Herold was allowed to keep Travis the chimp despite a state law prohibiting the ownership of a chimpanzee over 50 pounds. 

Travis is gone. Police shot him while trying to put an end to the vicious attack that put Charla Nash, 55, of Stamford, in critical condition.

Now,  folks are trying to make it so no one can ever again have a primate the size of Travis as a pet again.  
 

The current law, passed in 2004, prohibits people from owning primates more than 50 pounds and requires exotic pet owners to apply for a permit. 

Travis is behind that law. It was written after he led police on a chase in Stamford in 2003. Police did not seize Travis after the incident because he had been with Herold for years. 

 
State Attorney General Richard Blumenthal said the law leaves the commissioner of the state Department of Environmental Protection to determine the law on an “animal-by-animal” basis.
 
“It accords the commissioner just about complete discretion, which is wrong and a disservice to the public, to those animals and to the state government,” Blumenthal said. “Because it provides insufficient legal tools to really protect the public.”
 
Blumenthal’s office is fighting for a law to be passed during this legislative session that would ban people from privately owning exotic and potentially dangerous pets.
 
Travis mauled Nash on Monday.Police said the chimp was agitated earlier that day and that Herold had given him the anti-anxiety drug Xanax in some tea.The drug had not been prescribed for the 14-year-old chimp.
 
Nash is in critical condition at the hospital with major injuries to her face and hands
 
Stamford police said they are looking into the possibility of criminal charges. A pet owner can be held criminally responsible if he or she knew or should have known that an animal was a danger to others.
 
“This animal was probably illegally kept as far as that statute is concerned,” Blumenthal said.
 
The DEP is requesting that the public, police officers or animal control officers report people who might be keeping large primates as pets to their Wildlife Division. 
 
Meanwhile, the Humane Society of the United States wants to national legislation passed.

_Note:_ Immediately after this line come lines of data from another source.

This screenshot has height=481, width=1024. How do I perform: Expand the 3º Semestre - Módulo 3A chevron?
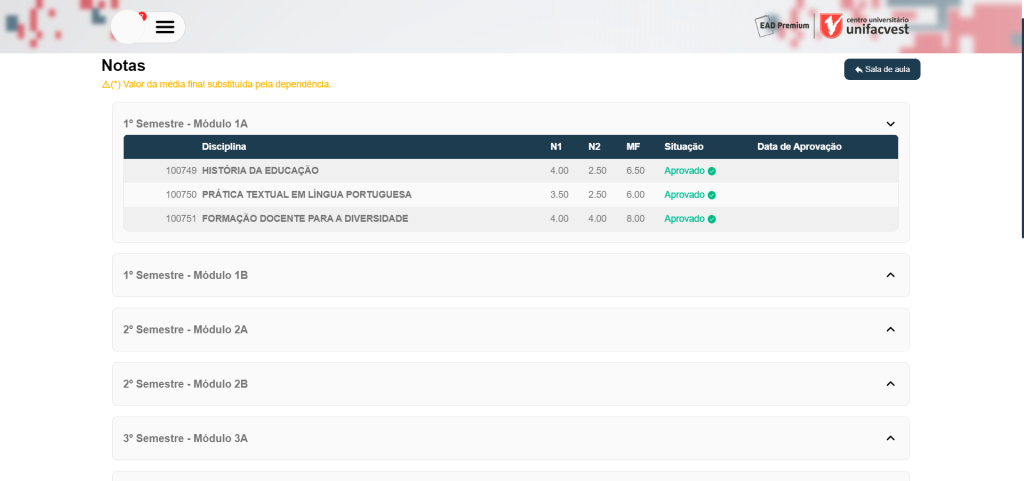(890, 439)
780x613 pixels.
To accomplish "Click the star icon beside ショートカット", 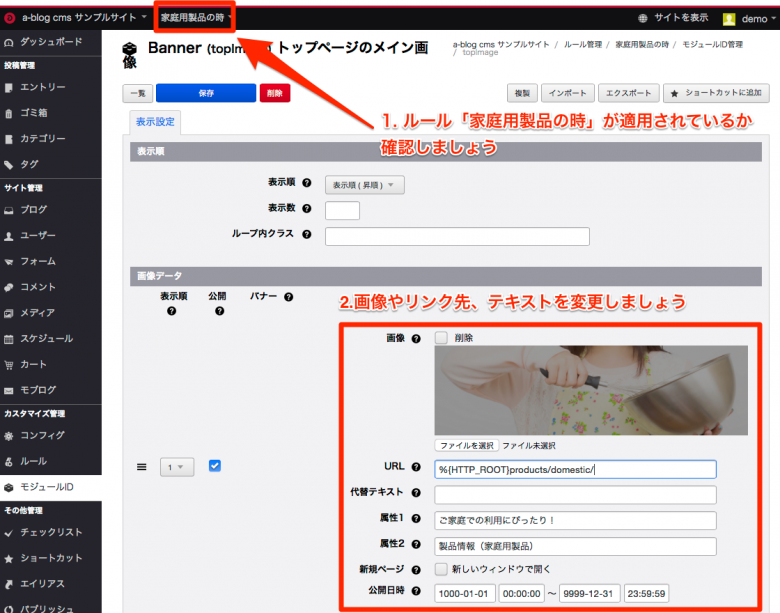I will point(9,558).
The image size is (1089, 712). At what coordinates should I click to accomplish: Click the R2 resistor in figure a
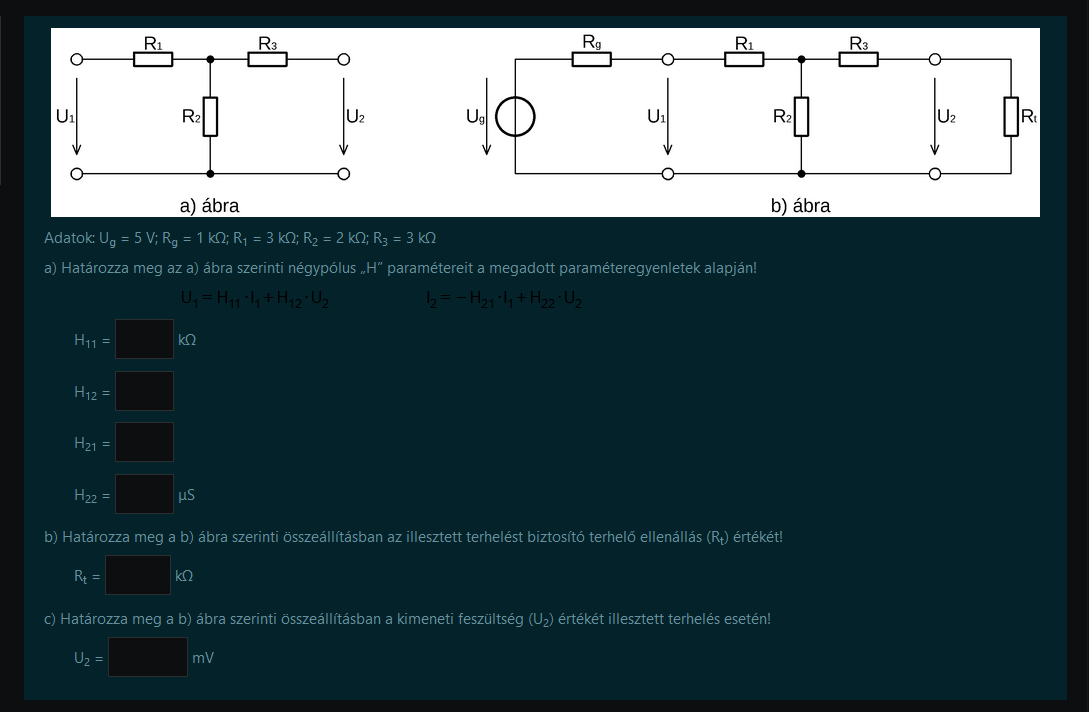tap(210, 117)
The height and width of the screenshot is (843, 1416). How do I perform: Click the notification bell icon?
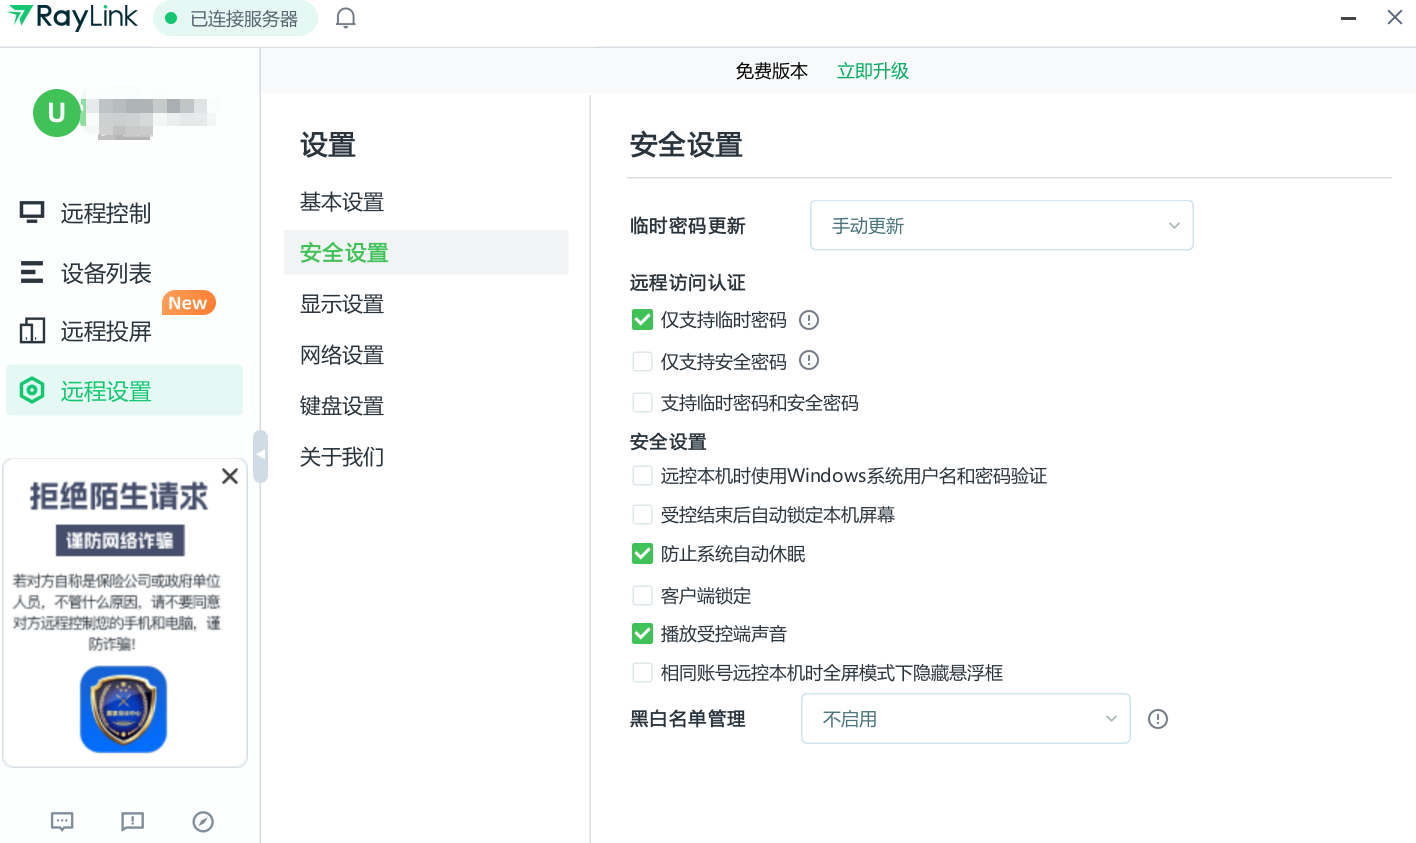tap(346, 18)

It is calling for support of the Captive Primate Safety Act, which prohibits interstate and foreign sales of primates as pets.
 
The bill, introduced Jan. 6, adds monkeys, great apes and lemurs to the definition of “prohibited wildlife species.”
 
On Feb. 4, that bill went to the Subcommittee on Insular Affairs, Oceans and Wildlife.
 
The Humane Society says about 15,000 monkeys and other primates are in private hands in the United States.